INSTRUCTIONS TO FOLLOW:
Reproduce the following lines verbatim.

•••

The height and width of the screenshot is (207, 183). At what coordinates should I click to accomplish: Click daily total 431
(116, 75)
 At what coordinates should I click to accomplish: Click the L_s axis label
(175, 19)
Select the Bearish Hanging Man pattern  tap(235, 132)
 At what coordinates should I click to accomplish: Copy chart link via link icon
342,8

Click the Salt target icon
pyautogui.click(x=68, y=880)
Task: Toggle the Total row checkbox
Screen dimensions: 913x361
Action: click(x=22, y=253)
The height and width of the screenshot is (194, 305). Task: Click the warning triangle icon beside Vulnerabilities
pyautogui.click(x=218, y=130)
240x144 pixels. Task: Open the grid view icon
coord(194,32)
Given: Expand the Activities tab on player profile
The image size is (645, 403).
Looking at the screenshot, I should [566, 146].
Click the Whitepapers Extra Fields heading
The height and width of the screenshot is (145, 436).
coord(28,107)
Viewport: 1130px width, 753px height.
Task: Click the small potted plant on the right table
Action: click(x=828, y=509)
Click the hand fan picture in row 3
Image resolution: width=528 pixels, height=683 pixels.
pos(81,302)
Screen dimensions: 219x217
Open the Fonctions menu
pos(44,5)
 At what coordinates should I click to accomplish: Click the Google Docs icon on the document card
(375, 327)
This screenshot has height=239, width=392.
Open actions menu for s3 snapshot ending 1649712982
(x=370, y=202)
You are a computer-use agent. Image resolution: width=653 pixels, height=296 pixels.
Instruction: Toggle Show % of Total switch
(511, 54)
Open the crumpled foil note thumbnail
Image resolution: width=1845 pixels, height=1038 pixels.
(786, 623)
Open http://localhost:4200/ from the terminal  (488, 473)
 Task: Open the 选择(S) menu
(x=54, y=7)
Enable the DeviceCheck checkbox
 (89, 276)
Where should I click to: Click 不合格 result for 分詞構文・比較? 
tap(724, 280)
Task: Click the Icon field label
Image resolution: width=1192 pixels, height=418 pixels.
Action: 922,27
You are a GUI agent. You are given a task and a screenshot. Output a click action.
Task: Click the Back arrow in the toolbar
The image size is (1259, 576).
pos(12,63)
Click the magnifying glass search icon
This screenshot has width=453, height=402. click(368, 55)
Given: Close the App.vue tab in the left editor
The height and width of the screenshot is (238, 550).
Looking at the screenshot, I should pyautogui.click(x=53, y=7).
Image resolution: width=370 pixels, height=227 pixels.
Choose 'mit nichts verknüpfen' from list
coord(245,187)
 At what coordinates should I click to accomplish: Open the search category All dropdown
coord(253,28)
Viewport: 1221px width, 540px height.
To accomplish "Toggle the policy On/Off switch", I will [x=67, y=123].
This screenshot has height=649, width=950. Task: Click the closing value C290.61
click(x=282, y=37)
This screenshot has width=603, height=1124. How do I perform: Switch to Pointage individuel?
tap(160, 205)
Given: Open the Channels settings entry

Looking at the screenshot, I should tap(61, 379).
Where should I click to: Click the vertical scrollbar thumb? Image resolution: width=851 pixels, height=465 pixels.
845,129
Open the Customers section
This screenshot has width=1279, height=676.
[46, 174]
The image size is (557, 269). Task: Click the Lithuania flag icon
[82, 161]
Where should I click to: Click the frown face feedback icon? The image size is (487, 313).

•••

CORRECT OUTPUT:
The height and width of the screenshot is (207, 183). At what coordinates should I click to accomplish: Click daily total 431
(116, 75)
 At what coordinates should I click to accomplish: Click the L_s axis label
(175, 19)
Select the Bearish Hanging Man pattern  tap(235, 132)
 At what coordinates should I click to accomplish: Copy chart link via link icon
342,8

Click the Salt target icon
pyautogui.click(x=68, y=880)
Task: Toggle the Total row checkbox
Screen dimensions: 913x361
Action: click(x=22, y=253)
The height and width of the screenshot is (194, 305). Task: Click the warning triangle icon beside Vulnerabilities
pyautogui.click(x=218, y=130)
240x144 pixels. Task: Open the grid view icon
coord(194,32)
Given: Expand the Activities tab on player profile
The image size is (645, 403).
Looking at the screenshot, I should [566, 146].
Click the Whitepapers Extra Fields heading
The height and width of the screenshot is (145, 436).
coord(28,107)
Viewport: 1130px width, 753px height.
Task: Click the small potted plant on the right table
Action: click(x=828, y=509)
Click the hand fan picture in row 3
Image resolution: width=528 pixels, height=683 pixels.
pos(81,302)
Screen dimensions: 219x217
Open the Fonctions menu
pos(44,5)
 At what coordinates should I click to accomplish: Click the Google Docs icon on the document card
(375, 327)
This screenshot has height=239, width=392.
Open actions menu for s3 snapshot ending 1649712982
(x=370, y=202)
You are a computer-use agent. Image resolution: width=653 pixels, height=296 pixels.
Instruction: Toggle Show % of Total switch
(511, 54)
Open the crumpled foil note thumbnail
Image resolution: width=1845 pixels, height=1038 pixels.
(786, 623)
Open http://localhost:4200/ from the terminal  (488, 473)
 Task: Open the 选择(S) menu
(x=54, y=7)
Enable the DeviceCheck checkbox
 (89, 276)
Where should I click to: Click 不合格 result for 分詞構文・比較? 
tap(724, 280)
Task: Click the Icon field label
Image resolution: width=1192 pixels, height=418 pixels.
Action: 922,27
You are a GUI agent. You are given a task and a screenshot. Output a click action.
Task: Click the Back arrow in the toolbar
The image size is (1259, 576).
pos(12,63)
Click the magnifying glass search icon
This screenshot has width=453, height=402. click(368, 55)
Given: Close the App.vue tab in the left editor
The height and width of the screenshot is (238, 550).
Looking at the screenshot, I should pyautogui.click(x=53, y=7).
Image resolution: width=370 pixels, height=227 pixels.
Choose 'mit nichts verknüpfen' from list
coord(245,187)
 At what coordinates should I click to accomplish: Open the search category All dropdown
coord(253,28)
Viewport: 1221px width, 540px height.
To accomplish "Toggle the policy On/Off switch", I will [x=67, y=123].
This screenshot has height=649, width=950. Task: Click the closing value C290.61
click(x=282, y=37)
This screenshot has width=603, height=1124. How do I perform: Switch to Pointage individuel?
tap(160, 205)
Given: Open the Channels settings entry

Looking at the screenshot, I should tap(61, 379).
Where should I click to: Click the vertical scrollbar thumb? Image resolution: width=851 pixels, height=465 pixels.
845,129
Open the Customers section
This screenshot has width=1279, height=676.
[46, 174]
The image size is (557, 269). Task: Click the Lithuania flag icon
[82, 161]
Where should I click to: Click the frown face feedback icon? The image size is (487, 313).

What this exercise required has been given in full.